:: Given instruction ::
Lay out the records as a JSON list of strings, one string per line, starting with the line that contains "Delete photo using the trash icon" and going on through the line that contains "Action: pos(1411,238)". Leave out blank lines.

:: Task material ::
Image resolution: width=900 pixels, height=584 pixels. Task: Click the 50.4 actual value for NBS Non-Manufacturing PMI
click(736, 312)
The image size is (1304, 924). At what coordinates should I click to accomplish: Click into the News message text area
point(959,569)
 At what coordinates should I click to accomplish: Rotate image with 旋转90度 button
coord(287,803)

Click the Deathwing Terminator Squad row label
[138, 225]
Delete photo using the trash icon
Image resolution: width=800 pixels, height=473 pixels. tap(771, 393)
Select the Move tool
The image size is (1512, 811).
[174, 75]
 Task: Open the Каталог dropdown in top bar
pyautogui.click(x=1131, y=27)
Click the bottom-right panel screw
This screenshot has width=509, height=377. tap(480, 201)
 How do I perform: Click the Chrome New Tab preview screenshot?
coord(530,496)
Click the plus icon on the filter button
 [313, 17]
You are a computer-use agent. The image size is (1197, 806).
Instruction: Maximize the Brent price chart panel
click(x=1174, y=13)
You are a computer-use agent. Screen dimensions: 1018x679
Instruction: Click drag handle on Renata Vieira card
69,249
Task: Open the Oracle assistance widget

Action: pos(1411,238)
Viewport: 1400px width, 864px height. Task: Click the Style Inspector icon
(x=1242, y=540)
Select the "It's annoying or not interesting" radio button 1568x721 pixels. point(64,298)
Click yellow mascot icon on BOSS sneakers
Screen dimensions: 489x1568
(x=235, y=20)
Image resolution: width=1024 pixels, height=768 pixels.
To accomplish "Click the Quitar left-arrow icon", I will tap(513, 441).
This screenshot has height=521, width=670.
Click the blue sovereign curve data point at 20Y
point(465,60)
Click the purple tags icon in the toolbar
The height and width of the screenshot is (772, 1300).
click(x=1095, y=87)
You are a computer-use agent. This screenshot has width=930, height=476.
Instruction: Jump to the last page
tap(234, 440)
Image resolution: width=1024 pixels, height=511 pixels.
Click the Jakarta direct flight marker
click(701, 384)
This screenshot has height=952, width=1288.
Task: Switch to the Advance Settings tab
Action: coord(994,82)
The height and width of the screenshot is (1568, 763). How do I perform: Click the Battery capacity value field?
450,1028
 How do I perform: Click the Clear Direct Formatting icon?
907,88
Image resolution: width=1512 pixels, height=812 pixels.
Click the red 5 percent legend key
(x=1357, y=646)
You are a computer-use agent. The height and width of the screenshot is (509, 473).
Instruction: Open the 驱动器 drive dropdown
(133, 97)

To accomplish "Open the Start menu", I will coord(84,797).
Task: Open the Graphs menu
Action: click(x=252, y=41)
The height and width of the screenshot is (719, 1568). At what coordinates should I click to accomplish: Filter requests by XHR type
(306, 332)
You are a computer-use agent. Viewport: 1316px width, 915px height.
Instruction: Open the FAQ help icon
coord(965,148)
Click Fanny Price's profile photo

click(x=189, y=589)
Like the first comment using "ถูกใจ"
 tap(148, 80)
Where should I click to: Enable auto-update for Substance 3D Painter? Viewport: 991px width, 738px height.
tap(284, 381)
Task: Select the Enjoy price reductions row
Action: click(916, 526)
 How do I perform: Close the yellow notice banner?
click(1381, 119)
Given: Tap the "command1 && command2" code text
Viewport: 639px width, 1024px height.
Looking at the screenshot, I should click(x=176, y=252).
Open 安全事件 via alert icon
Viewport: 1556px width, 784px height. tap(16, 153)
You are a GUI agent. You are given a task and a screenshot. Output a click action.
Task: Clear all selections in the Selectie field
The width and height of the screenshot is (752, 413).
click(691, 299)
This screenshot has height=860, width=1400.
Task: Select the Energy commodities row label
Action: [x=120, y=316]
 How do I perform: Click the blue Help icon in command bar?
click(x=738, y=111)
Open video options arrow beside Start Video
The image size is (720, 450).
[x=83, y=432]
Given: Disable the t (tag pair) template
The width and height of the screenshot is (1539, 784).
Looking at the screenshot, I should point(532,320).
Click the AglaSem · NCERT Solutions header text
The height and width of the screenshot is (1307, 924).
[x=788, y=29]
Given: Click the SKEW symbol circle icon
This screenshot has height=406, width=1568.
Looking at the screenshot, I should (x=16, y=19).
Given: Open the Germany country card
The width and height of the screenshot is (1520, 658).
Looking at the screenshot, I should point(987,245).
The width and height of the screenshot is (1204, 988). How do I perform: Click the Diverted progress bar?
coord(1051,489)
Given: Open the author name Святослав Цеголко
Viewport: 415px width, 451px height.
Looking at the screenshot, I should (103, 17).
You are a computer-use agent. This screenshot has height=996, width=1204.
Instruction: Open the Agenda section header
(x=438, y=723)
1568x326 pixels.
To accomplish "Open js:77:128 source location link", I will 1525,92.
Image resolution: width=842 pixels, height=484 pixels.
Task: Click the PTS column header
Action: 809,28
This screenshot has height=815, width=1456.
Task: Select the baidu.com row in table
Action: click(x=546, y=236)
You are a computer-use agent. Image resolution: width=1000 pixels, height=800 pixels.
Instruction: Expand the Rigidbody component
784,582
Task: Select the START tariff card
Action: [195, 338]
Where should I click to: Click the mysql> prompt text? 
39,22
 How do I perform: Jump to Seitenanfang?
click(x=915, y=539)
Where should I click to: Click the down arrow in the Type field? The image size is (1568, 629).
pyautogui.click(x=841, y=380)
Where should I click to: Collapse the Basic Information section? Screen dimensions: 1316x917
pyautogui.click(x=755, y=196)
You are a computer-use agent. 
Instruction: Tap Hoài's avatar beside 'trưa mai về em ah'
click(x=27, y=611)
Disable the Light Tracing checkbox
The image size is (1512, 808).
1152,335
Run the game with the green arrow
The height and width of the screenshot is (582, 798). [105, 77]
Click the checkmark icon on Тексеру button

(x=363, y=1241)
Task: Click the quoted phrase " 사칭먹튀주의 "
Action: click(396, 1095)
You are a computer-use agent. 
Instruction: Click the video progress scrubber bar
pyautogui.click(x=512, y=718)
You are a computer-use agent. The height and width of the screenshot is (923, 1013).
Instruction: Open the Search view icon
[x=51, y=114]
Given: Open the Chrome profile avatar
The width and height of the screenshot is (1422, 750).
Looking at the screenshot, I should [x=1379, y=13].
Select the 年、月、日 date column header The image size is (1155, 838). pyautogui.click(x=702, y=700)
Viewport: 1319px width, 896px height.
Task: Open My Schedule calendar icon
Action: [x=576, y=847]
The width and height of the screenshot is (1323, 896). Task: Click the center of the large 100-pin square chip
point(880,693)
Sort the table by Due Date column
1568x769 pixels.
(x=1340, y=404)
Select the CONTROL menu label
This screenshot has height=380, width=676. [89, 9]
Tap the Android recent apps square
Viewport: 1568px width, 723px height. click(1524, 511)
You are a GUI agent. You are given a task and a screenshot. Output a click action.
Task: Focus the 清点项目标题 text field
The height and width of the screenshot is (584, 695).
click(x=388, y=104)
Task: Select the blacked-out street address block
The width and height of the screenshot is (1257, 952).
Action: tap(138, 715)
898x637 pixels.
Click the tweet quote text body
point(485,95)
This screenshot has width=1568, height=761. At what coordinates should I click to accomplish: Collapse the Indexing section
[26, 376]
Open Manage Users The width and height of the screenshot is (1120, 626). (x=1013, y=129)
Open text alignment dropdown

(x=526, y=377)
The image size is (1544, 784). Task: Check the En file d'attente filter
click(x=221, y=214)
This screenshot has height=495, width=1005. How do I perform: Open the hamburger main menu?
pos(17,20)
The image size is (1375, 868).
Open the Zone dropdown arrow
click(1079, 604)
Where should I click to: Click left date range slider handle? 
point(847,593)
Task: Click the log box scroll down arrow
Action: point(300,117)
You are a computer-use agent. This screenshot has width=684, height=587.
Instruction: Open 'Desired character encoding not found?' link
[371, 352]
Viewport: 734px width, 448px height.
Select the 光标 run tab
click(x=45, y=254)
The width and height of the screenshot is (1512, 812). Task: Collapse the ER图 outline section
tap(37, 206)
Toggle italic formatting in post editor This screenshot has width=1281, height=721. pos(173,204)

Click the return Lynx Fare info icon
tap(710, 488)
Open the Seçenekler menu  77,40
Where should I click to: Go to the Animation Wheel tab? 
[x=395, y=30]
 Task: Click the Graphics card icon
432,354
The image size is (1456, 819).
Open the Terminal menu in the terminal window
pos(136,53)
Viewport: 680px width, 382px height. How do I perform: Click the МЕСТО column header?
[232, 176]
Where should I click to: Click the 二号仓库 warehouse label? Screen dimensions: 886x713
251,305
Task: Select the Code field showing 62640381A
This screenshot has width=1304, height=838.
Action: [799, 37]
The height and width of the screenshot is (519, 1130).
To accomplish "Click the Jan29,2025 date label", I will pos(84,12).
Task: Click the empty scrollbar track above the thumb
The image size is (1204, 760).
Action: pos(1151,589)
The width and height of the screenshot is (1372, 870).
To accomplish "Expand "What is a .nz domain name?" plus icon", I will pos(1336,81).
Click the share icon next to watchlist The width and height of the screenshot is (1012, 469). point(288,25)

:: Exercise result ::
[
  "Delete photo using the trash icon",
  "Image resolution: width=800 pixels, height=473 pixels. tap(771, 393)",
  "Select the Move tool",
  "The image size is (1512, 811).",
  "[174, 75]",
  " Task: Open the Каталог dropdown in top bar",
  "pyautogui.click(x=1131, y=27)",
  "Click the bottom-right panel screw",
  "This screenshot has width=509, height=377. tap(480, 201)",
  " How do I perform: Click the Chrome New Tab preview screenshot?",
  "coord(530,496)",
  "Click the plus icon on the filter button",
  " [313, 17]",
  "You are a computer-use agent. The image size is (1197, 806).",
  "Instruction: Maximize the Brent price chart panel",
  "click(x=1174, y=13)",
  "You are a computer-use agent. Screen dimensions: 1018x679",
  "Instruction: Click drag handle on Renata Vieira card",
  "69,249",
  "Task: Open the Oracle assistance widget",
  "Action: pos(1411,238)"
]